— Gegeven passage —
--- --- ---

Sporadisch zegt Jezus om ook eens te zoeken naar de liefdevolle, zoals
binnenkort zal blijken, maar in het algemeen ligt zijn focus op de liefdeloze
gedachten omdat zij het probleem vormen en het zijn deze gedachten die we naar
het licht van de waarheid moeten brengen. Eens de duisternis ervan verdreven is
verschijnen eenvoudig de liefdevolle
gedachten ervoor in de plaats.
(7) Specifieke
situaties, gebeurtenissen of personen die jij associeert met allerlei
liefdeloze gedachten zijn geschikte onderwerpen voor de oefeningen van vandaag.
Het is voor jouw verlossing geboden dat jij ze anders gaat zien. Het is immers
je zegen daarover die jou zal verlossen en visie geven.
Dit is een zeer rake uitspraak: ‘Het is voor jouw verlossing
geboden dat jij ze anders gaat zien.’ Hoe kan je ze anders zien als je ze al
helemaal niet ziet? Daarom is het dat jij je denken moet onderzoeken op
liefdeloze gedachten. Jezus heeft je reeds verteld dat hij weet dat jij niet
begrijpt waar hij het over heeft. Meer zelfs, je zal vast en zeker zijn
onderricht niet aanvaarden omdat je niet gelooft dat schuld de hel is. Daarom moet
je niet doen alsof je een fantastische student bent en dat je alles in deze
lessen geloofd. Wat jou een fantastische student van Een Cursus in Wonderen
maakt is dat jij jezelf vergeeft dat je niet alles wat hier staat geloofd.
Herinner je dat het de bedoelingidee is je liefdeloze gedachten naar zijn
liefde te brengen om ze op die manier te herinterpreteren. Het is essentieel
dat je de aanwezigheid ervan herkent en aanvaardt en dit ten behoeve van je
genezing en verlossing.
(8) Onderzoek je
denkgeest langzaam op elke gedachte die tussen jou en je verlossing staat,
zonder bewust te selecteren en zonder speciaal op één daarvan te veel de nadruk
te leggen. Pas op elk het idee voor vandaag als volgt toe:
Mijn liefdeloze gedachten over __ houden mij in de hel. Mijn heiligheid is mijn verlossing.

--- --- ---

— Gegevensfragment —
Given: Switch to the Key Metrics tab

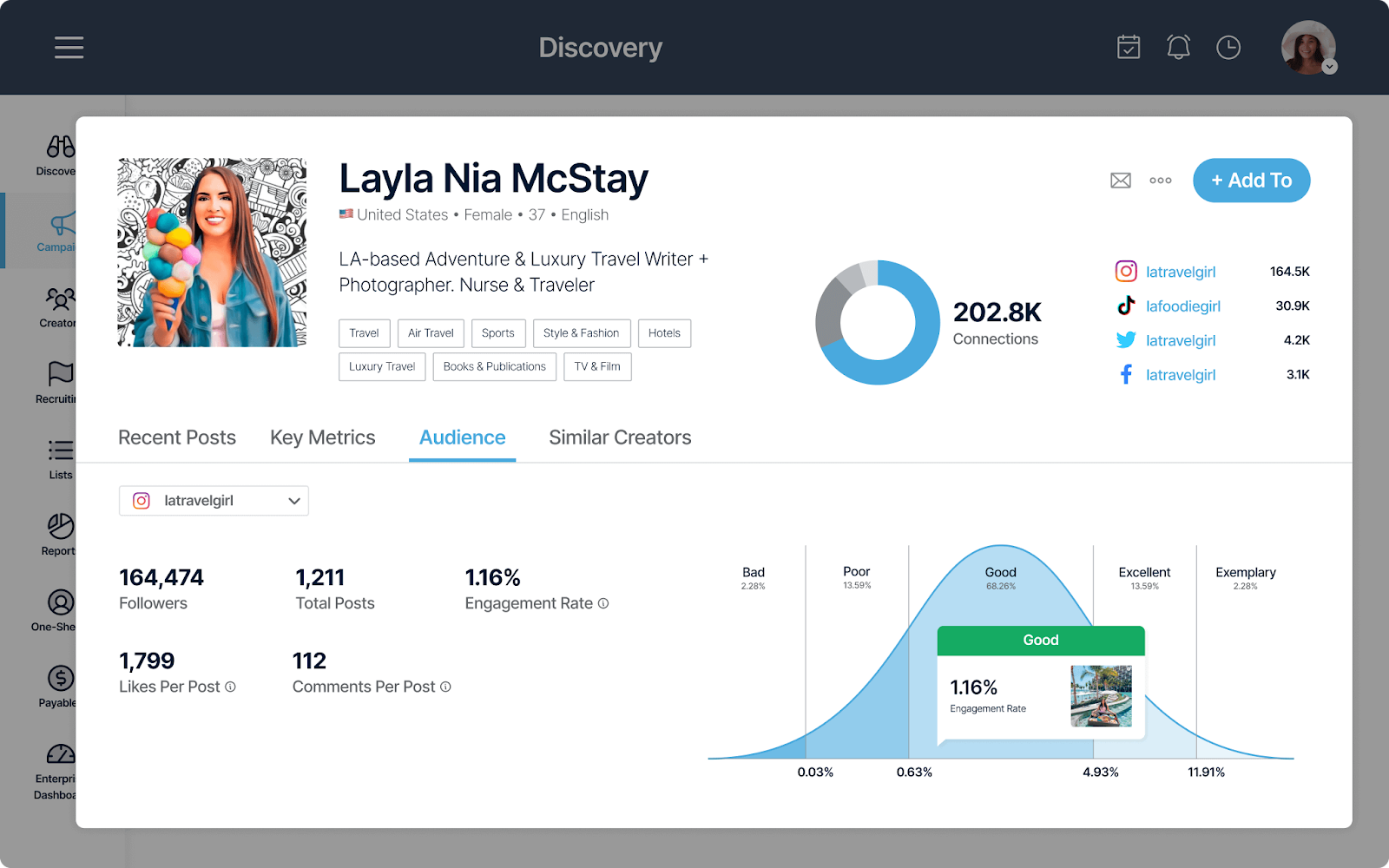Looking at the screenshot, I should [x=322, y=437].
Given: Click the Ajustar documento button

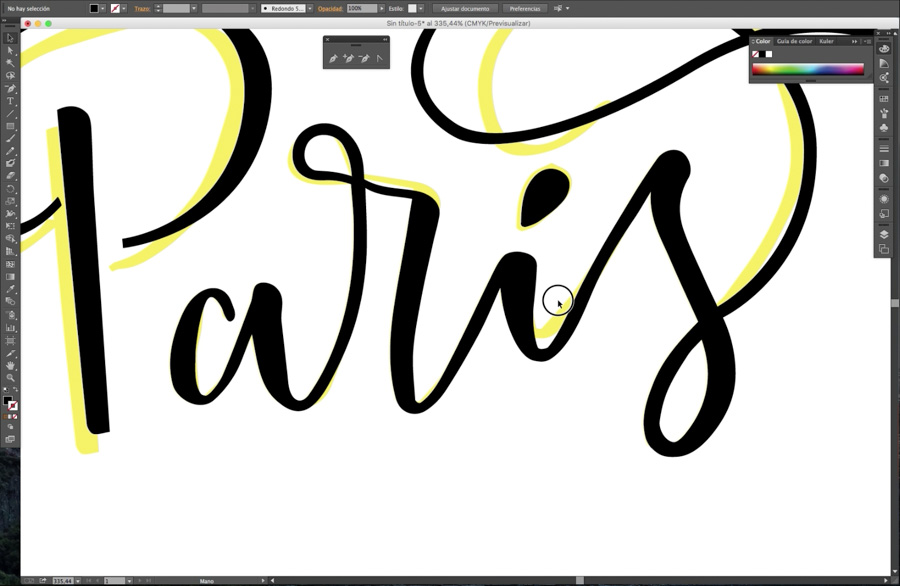Looking at the screenshot, I should click(465, 8).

--- --- ---

— Doel —
Neem uit de passage over liefdeloze gedachten letterlijk het stuk over van “(7) Specifieke” tot en met “oefeningen van vandaag.”.

— Antwoord oefening —
(7) Specifieke
situaties, gebeurtenissen of personen die jij associeert met allerlei
liefdeloze gedachten zijn geschikte onderwerpen voor de oefeningen van vandaag.